Cacti and succulents are relatively pest-free plants, but, like many others, they occasionally fall prey to typical greenhouse pests like mealybug, scale, mites, and whitefly. Do not worry. Plants and pests go hand-in-hand. You will constantly be bringing pests home with new plants, and no matter what you do, you will never be completely free of them. The goal is to control. Thankfully there are some simple, relatively toxin-free ways to help deal with the little nasties.
Probably the most common pest of cacti and succulents is the mealybug. There are several kinds of mealybugs, but the greenhouse, citrus, and occasionally long-tailed versions are the ones you will encounter most often. They look like tiny, white sow-bugs and have the annoying habit of finding the most out-of-the-way spots on your plants. White, cottony masses are signs that they are reproducing. These are the "nests" that their little crawlers (nearly invisible) call home.
These buggers sap the strength of an infested plant and, with time and exploding numbers, can cause visible (though not usually fatal) decline.

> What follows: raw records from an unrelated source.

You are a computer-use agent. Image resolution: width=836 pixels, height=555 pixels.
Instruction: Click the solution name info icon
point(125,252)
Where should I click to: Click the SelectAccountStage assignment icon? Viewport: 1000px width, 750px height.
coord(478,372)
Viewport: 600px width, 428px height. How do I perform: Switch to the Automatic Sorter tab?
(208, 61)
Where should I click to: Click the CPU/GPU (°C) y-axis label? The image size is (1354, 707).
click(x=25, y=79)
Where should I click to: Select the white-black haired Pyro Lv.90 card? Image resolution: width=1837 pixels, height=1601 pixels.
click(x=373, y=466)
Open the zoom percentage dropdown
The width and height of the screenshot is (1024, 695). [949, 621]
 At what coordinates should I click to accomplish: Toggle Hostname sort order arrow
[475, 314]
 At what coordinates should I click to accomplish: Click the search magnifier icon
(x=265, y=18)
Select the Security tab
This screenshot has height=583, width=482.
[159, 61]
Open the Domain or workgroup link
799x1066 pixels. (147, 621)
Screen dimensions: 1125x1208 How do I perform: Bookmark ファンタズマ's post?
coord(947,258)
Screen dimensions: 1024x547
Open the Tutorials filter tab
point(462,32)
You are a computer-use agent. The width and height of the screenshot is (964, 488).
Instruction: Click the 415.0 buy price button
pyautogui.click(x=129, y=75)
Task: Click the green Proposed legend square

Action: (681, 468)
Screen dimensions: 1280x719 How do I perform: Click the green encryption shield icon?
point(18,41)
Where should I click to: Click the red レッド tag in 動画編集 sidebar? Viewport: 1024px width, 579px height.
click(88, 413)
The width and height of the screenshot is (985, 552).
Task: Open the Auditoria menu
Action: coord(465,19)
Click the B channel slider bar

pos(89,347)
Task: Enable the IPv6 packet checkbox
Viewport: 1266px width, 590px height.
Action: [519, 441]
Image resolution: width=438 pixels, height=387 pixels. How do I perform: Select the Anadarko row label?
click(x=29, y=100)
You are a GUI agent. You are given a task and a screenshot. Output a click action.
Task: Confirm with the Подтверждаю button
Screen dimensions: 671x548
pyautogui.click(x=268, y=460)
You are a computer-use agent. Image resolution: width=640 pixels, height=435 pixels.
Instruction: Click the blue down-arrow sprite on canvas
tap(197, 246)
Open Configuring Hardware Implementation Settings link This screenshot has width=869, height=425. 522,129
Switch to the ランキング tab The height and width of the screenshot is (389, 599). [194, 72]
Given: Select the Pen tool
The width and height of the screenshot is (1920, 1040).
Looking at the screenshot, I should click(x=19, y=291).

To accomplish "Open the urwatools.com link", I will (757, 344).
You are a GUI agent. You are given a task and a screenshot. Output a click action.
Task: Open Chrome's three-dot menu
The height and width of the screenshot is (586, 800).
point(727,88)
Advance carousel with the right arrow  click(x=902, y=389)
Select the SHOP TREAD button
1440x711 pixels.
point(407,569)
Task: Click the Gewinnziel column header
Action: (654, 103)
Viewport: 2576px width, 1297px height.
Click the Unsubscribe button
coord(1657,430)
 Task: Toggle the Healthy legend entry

Thankfully they are among the easiest of pests to control. Lug your plant to the nearest sink or hose and give the plant a good, strong shower. Mealybugs can be blasted off their hosts with a forceful stream of water. Another painless way to clean a plant up is with a cotton swab dipped in rubbing alcohol (isopropyl). Simply wipe off any that you see and then rinse the plant with clear water before returning to its spot. A couple of drops of dishwashing liquid to a quart of water is another weapon in the arsenal. The soap acts as a wetter, breaking down the waxy outer coating of many soft-bodied insects, including mealybugs. Biological controls like predatory ladybugs and lacewings are also effective, but take some time to get their game on.
See signs of decline in your succulents for no apparent reason? Dump them out of their pots and check the roots. There is a mealy that makes its home underground and feeds on the roots of our plants. They are the worst, as they are often not noticed until the plant has suffered. Off to the sink, it went and got thorough spraying until no insects or evidence of them was left.
You do not usually notice mites until they have disfigured your plant. They are attracted to warmth and dry conditions, the same environment enjoyed by cacti and succulents. They are tougher to control than some of the other pests. Plants that are otherwise stressed are particularly susceptible.
Mites are not really insects, but they are sucking monsters. On other plants, it is common to find fine webbing, but not always on cacti and succulents. More commonly, you will notice brown, corky patches beginning to show up on formerly healthy plants.
Start your control by keeping a close eye on your plants—scout for trouble. Keep them healthy and properly watered. Step two: bump your humidity up a bit and mist the plants once in a while (most will experience fog in their native haunts. It will not harm them). If you suspect an infestation of spider mites, use the "spray them off" technique discussed under mealybug.
It only seems fair that another of their ilk, a predatory mite, is one of the biological controls. It is a perverse little twist of Mother Nature's.
After mealybug, the scale is probably the most commonly encountered pest of cacti and succulents. These insects are like little armored tanks that clamp themselves to a leaf's surface and do their damage while hidden underneath a relatively impervious shell.
Not as easy to spray off. Use the rubbing-alcohol treatment to remove scale by hand. A cotton swab or a small, stiff paintbrush will do the trick. They are very difficult to get a good handle on, and it is always best to spot an infestation early. There are predator insects available, but they are most effective if you can identify the species of scale that you are dealing with.
Whitefly rounds out the list of important pests to be on guard against. They are, as their name implies, small whiteflies. While not common on most succulents, they seem to have a taste for Euphorbias, particularly the ones that have soft leaves.
Parasitic wasps are the most enjoyable way to control these pests. Insecticidal soap sprays can be effective. People have been known to shake their plants and vacuum the insects out of the air. As a short term help to remove adults, it may have some benefit.